- **WORK REQUIRED**: Scan the material for the word "computer" and return every matching line.

- **TASK INPUTS**:
....................
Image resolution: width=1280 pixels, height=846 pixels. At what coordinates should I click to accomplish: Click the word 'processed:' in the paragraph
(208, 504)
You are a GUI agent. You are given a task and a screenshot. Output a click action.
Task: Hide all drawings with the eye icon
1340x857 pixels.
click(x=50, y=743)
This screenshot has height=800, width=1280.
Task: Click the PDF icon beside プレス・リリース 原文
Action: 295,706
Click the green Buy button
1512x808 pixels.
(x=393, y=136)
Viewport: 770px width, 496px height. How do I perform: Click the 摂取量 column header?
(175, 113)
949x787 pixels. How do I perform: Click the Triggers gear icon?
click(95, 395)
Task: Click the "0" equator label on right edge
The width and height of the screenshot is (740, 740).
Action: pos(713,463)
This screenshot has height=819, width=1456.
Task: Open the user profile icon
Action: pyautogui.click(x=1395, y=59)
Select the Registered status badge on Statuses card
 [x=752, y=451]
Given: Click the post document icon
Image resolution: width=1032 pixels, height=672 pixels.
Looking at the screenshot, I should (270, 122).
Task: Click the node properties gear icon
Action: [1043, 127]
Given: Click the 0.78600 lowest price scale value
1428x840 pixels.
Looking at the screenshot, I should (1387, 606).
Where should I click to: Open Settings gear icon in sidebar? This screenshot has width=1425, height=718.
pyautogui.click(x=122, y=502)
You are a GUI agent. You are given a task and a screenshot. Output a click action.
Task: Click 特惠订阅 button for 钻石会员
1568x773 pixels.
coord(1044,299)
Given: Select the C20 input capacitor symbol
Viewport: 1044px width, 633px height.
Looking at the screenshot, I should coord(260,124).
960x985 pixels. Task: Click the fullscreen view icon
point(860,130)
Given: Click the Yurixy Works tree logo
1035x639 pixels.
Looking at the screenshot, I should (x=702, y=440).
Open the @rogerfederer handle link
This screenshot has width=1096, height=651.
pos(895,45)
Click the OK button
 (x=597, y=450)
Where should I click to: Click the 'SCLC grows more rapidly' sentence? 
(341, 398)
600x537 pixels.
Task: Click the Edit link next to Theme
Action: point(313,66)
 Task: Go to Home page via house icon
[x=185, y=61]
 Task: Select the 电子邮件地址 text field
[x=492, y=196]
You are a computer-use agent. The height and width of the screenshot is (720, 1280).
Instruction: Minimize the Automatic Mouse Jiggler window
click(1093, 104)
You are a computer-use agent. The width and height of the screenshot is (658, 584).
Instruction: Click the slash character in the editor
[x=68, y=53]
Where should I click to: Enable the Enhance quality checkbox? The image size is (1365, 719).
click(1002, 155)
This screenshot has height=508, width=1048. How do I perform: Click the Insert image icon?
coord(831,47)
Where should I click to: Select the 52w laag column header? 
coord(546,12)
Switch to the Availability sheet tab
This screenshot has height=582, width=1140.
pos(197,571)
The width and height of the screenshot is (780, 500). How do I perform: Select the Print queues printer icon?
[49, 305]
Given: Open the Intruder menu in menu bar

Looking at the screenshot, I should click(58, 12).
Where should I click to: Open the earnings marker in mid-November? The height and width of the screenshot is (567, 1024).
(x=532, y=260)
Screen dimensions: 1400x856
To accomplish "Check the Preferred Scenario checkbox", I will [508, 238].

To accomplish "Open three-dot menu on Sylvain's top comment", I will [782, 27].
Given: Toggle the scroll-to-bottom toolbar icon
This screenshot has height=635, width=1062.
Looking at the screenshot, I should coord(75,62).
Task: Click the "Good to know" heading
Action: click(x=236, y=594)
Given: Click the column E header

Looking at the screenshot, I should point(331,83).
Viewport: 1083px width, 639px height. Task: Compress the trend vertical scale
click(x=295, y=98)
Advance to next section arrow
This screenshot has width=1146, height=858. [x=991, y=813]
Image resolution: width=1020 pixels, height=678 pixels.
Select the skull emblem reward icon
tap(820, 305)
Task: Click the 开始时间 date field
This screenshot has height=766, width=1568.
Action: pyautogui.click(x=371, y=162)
....................
- **ANSWER SPACE**:
You are a computer-use agent. The height and width of the screenshot is (720, 1280).
You are a computer-use agent. The width and height of the screenshot is (658, 584).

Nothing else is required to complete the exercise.